'''

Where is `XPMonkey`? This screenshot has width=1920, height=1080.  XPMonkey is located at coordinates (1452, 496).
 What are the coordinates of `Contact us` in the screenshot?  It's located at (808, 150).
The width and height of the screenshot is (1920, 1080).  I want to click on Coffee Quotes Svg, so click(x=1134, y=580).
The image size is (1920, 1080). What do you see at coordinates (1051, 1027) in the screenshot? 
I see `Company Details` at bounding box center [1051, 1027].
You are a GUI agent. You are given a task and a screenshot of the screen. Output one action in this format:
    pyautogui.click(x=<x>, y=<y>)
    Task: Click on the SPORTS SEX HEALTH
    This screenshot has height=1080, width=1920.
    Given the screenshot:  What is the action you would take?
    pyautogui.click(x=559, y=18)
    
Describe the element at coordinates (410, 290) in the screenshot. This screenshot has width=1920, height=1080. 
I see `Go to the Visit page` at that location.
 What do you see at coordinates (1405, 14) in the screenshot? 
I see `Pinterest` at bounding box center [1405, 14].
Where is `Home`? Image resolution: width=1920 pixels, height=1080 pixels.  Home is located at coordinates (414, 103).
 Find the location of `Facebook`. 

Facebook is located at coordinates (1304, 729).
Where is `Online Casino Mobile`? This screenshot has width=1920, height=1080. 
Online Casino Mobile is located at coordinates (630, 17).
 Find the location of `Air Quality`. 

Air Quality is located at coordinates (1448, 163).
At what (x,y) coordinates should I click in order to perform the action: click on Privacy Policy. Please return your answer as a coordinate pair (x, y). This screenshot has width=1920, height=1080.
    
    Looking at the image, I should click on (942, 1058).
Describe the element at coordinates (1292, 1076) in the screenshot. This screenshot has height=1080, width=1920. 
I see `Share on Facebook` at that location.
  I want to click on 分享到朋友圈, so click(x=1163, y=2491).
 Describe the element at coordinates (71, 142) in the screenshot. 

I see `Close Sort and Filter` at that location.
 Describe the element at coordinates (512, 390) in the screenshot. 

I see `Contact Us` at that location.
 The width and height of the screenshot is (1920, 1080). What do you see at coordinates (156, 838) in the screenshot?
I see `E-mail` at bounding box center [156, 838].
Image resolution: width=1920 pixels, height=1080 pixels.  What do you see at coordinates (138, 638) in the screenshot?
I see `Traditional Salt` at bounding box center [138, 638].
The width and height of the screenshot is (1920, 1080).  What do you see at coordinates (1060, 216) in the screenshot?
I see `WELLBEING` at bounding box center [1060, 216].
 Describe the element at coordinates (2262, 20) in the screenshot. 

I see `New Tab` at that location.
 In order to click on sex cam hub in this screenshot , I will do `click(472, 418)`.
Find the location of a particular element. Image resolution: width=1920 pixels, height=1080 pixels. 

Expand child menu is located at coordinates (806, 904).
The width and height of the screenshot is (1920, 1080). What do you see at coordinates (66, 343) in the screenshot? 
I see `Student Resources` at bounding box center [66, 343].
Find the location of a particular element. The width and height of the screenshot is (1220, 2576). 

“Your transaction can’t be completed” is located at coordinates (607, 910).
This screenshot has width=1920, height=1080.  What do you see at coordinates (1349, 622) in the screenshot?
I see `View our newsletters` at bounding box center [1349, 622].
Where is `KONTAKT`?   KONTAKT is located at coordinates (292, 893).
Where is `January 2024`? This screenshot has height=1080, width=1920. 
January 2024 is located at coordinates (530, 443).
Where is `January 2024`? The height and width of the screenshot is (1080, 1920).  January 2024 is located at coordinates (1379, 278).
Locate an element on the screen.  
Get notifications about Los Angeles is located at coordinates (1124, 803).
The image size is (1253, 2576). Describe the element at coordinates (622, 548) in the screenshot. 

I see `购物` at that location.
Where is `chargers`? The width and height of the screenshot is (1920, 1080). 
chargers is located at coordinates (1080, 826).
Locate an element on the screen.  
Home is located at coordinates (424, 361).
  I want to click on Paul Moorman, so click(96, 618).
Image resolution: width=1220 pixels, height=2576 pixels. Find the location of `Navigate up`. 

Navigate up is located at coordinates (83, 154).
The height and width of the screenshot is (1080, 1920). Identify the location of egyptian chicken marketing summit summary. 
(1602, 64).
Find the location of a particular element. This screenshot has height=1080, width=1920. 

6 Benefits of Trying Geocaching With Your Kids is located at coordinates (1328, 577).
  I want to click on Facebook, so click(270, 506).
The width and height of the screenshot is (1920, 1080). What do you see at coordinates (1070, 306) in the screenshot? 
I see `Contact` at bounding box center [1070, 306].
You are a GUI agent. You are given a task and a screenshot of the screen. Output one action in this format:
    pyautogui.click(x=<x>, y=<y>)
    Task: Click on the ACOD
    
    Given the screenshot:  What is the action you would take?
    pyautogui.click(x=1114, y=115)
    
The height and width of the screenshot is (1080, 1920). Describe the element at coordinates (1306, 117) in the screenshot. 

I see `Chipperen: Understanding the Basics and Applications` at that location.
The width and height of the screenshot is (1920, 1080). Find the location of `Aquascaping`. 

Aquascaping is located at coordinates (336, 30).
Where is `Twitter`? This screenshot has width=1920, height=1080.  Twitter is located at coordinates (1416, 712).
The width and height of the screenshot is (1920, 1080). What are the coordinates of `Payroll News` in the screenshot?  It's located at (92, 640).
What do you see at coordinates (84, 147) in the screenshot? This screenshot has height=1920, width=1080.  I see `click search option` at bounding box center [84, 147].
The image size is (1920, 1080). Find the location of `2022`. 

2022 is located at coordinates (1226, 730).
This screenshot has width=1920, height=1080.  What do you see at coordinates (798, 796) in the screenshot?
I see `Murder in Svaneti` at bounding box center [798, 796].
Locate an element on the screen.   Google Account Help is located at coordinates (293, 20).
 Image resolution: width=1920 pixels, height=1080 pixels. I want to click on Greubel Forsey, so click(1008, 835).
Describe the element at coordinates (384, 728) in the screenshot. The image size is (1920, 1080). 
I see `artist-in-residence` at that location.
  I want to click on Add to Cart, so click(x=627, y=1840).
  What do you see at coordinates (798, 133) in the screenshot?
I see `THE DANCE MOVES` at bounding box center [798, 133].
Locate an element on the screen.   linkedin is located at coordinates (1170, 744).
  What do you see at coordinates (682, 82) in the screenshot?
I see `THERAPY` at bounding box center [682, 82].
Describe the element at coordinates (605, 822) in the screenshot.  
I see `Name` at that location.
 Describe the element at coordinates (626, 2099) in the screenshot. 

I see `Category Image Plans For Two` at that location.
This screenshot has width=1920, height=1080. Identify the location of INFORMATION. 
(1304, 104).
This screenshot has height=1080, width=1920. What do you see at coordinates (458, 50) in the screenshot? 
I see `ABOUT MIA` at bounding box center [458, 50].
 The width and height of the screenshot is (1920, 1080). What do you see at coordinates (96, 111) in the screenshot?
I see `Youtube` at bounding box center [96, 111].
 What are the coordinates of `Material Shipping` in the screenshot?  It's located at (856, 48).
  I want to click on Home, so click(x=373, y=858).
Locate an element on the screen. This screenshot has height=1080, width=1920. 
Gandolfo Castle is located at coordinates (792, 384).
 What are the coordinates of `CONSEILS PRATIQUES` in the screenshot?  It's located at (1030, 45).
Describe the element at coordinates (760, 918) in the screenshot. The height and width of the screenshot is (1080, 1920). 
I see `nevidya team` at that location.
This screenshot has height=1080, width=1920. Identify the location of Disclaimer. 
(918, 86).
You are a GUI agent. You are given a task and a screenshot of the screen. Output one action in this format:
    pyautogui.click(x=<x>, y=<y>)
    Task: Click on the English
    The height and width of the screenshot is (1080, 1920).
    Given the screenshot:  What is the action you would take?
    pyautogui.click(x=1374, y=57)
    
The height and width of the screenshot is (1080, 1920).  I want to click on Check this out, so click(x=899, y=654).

'''

What to do
Turn the rows above into a JSON list of strings, one string per line, leaving out the blank lines.

Answer in full
[
  "Where is `XPMonkey`? This screenshot has width=1920, height=1080.  XPMonkey is located at coordinates (1452, 496).",
  " What are the coordinates of `Contact us` in the screenshot?  It's located at (808, 150).",
  "The width and height of the screenshot is (1920, 1080).  I want to click on Coffee Quotes Svg, so click(x=1134, y=580).",
  "The image size is (1920, 1080). What do you see at coordinates (1051, 1027) in the screenshot? ",
  "I see `Company Details` at bounding box center [1051, 1027].",
  "You are a GUI agent. You are given a task and a screenshot of the screen. Output one action in this format:",
  "    pyautogui.click(x=<x>, y=<y>)",
  "    Task: Click on the SPORTS SEX HEALTH",
  "    This screenshot has height=1080, width=1920.",
  "    Given the screenshot:  What is the action you would take?",
  "    pyautogui.click(x=559, y=18)",
  "Describe the element at coordinates (410, 290) in the screenshot. This screenshot has width=1920, height=1080. ",
  "I see `Go to the Visit page` at that location.",
  " What do you see at coordinates (1405, 14) in the screenshot? ",
  "I see `Pinterest` at bounding box center [1405, 14].",
  "Where is `Home`? Image resolution: width=1920 pixels, height=1080 pixels.  Home is located at coordinates (414, 103).",
  " Find the location of `Facebook`. ",
  "Facebook is located at coordinates (1304, 729).",
  "Where is `Online Casino Mobile`? This screenshot has width=1920, height=1080. ",
  "Online Casino Mobile is located at coordinates (630, 17).",
  " Find the location of `Air Quality`. ",
  "Air Quality is located at coordinates (1448, 163).",
  "At what (x,y) coordinates should I click in order to perform the action: click on Privacy Policy. Please return your answer as a coordinate pair (x, y). This screenshot has width=1920, height=1080.",
  "    Looking at the image, I should click on (942, 1058).",
  "Describe the element at coordinates (1292, 1076) in the screenshot. This screenshot has height=1080, width=1920. ",
  "I see `Share on Facebook` at that location.",
  "  I want to click on 分享到朋友圈, so click(x=1163, y=2491).",
  " Describe the element at coordinates (71, 142) in the screenshot. ",
  "I see `Close Sort and Filter` at that location.",
  " Describe the element at coordinates (512, 390) in the screenshot. ",
  "I see `Contact Us` at that location.",
  " The width and height of the screenshot is (1920, 1080). What do you see at coordinates (156, 838) in the screenshot?",
  "I see `E-mail` at bounding box center [156, 838].",
  "Image resolution: width=1920 pixels, height=1080 pixels.  What do you see at coordinates (138, 638) in the screenshot?",
  "I see `Traditional Salt` at bounding box center [138, 638].",
  "The width and height of the screenshot is (1920, 1080).  What do you see at coordinates (1060, 216) in the screenshot?",
  "I see `WELLBEING` at bounding box center [1060, 216].",
  " Describe the element at coordinates (2262, 20) in the screenshot. ",
  "I see `New Tab` at that location.",
  " In order to click on sex cam hub in this screenshot , I will do `click(472, 418)`.",
  "Find the location of a particular element. Image resolution: width=1920 pixels, height=1080 pixels. ",
  "Expand child menu is located at coordinates (806, 904).",
  "The width and height of the screenshot is (1920, 1080). What do you see at coordinates (66, 343) in the screenshot? ",
  "I see `Student Resources` at bounding box center [66, 343].",
  "Find the location of a particular element. The width and height of the screenshot is (1220, 2576). ",
  "“Your transaction can’t be completed” is located at coordinates (607, 910).",
  "This screenshot has width=1920, height=1080.  What do you see at coordinates (1349, 622) in the screenshot?",
  "I see `View our newsletters` at bounding box center [1349, 622].",
  "Where is `KONTAKT`?   KONTAKT is located at coordinates (292, 893).",
  "Where is `January 2024`? This screenshot has height=1080, width=1920. ",
  "January 2024 is located at coordinates (530, 443).",
  "Where is `January 2024`? The height and width of the screenshot is (1080, 1920).  January 2024 is located at coordinates (1379, 278).",
  "Locate an element on the screen.  ",
  "Get notifications about Los Angeles is located at coordinates (1124, 803).",
  "The image size is (1253, 2576). Describe the element at coordinates (622, 548) in the screenshot. ",
  "I see `购物` at that location.",
  "Where is `chargers`? The width and height of the screenshot is (1920, 1080). ",
  "chargers is located at coordinates (1080, 826).",
  "Locate an element on the screen.  ",
  "Home is located at coordinates (424, 361).",
  "  I want to click on Paul Moorman, so click(96, 618).",
  "Image resolution: width=1220 pixels, height=2576 pixels. Find the location of `Navigate up`. ",
  "Navigate up is located at coordinates (83, 154).",
  "The height and width of the screenshot is (1080, 1920). Identify the location of egyptian chicken marketing summit summary. ",
  "(1602, 64).",
  "Find the location of a particular element. This screenshot has height=1080, width=1920. ",
  "6 Benefits of Trying Geocaching With Your Kids is located at coordinates (1328, 577).",
  "  I want to click on Facebook, so click(270, 506).",
  "The width and height of the screenshot is (1920, 1080). What do you see at coordinates (1070, 306) in the screenshot? ",
  "I see `Contact` at bounding box center [1070, 306].",
  "You are a GUI agent. You are given a task and a screenshot of the screen. Output one action in this format:",
  "    pyautogui.click(x=<x>, y=<y>)",
  "    Task: Click on the ACOD",
  "    Given the screenshot:  What is the action you would take?",
  "    pyautogui.click(x=1114, y=115)",
  "The height and width of the screenshot is (1080, 1920). Describe the element at coordinates (1306, 117) in the screenshot. ",
  "I see `Chipperen: Understanding the Basics and Applications` at that location.",
  "The width and height of the screenshot is (1920, 1080). Find the location of `Aquascaping`. ",
  "Aquascaping is located at coordinates (336, 30).",
  "Where is `Twitter`? This screenshot has width=1920, height=1080.  Twitter is located at coordinates (1416, 712).",
  "The width and height of the screenshot is (1920, 1080). What are the coordinates of `Payroll News` in the screenshot?  It's located at (92, 640).",
  "What do you see at coordinates (84, 147) in the screenshot? This screenshot has height=1920, width=1080.  I see `click search option` at bounding box center [84, 147].",
  "The image size is (1920, 1080). Find the location of `2022`. ",
  "2022 is located at coordinates (1226, 730).",
  "This screenshot has width=1920, height=1080.  What do you see at coordinates (798, 796) in the screenshot?",
  "I see `Murder in Svaneti` at bounding box center [798, 796].",
  "Locate an element on the screen.   Google Account Help is located at coordinates (293, 20).",
  " Image resolution: width=1920 pixels, height=1080 pixels. I want to click on Greubel Forsey, so click(1008, 835).",
  "Describe the element at coordinates (384, 728) in the screenshot. The image size is (1920, 1080). ",
  "I see `artist-in-residence` at that location.",
  "  I want to click on Add to Cart, so click(x=627, y=1840).",
  "  What do you see at coordinates (798, 133) in the screenshot?",
  "I see `THE DANCE MOVES` at bounding box center [798, 133].",
  "Locate an element on the screen.   linkedin is located at coordinates (1170, 744).",
  "  What do you see at coordinates (682, 82) in the screenshot?",
  "I see `THERAPY` at bounding box center [682, 82].",
  "Describe the element at coordinates (605, 822) in the screenshot.  ",
  "I see `Name` at that location.",
  " Describe the element at coordinates (626, 2099) in the screenshot. ",
  "I see `Category Image Plans For Two` at that location.",
  "This screenshot has width=1920, height=1080. Identify the location of INFORMATION. ",
  "(1304, 104).",
  "This screenshot has height=1080, width=1920. What do you see at coordinates (458, 50) in the screenshot? ",
  "I see `ABOUT MIA` at bounding box center [458, 50].",
  " The width and height of the screenshot is (1920, 1080). What do you see at coordinates (96, 111) in the screenshot?",
  "I see `Youtube` at bounding box center [96, 111].",
  " What are the coordinates of `Material Shipping` in the screenshot?  It's located at (856, 48).",
  "  I want to click on Home, so click(x=373, y=858).",
  "Locate an element on the screen. This screenshot has height=1080, width=1920. ",
  "Gandolfo Castle is located at coordinates (792, 384).",
  " What are the coordinates of `CONSEILS PRATIQUES` in the screenshot?  It's located at (1030, 45).",
  "Describe the element at coordinates (760, 918) in the screenshot. The height and width of the screenshot is (1080, 1920). ",
  "I see `nevidya team` at that location.",
  "This screenshot has height=1080, width=1920. Identify the location of Disclaimer. ",
  "(918, 86).",
  "You are a GUI agent. You are given a task and a screenshot of the screen. Output one action in this format:",
  "    pyautogui.click(x=<x>, y=<y>)",
  "    Task: Click on the English",
  "    The height and width of the screenshot is (1080, 1920).",
  "    Given the screenshot:  What is the action you would take?",
  "    pyautogui.click(x=1374, y=57)",
  "The height and width of the screenshot is (1080, 1920).  I want to click on Check this out, so click(x=899, y=654)."
]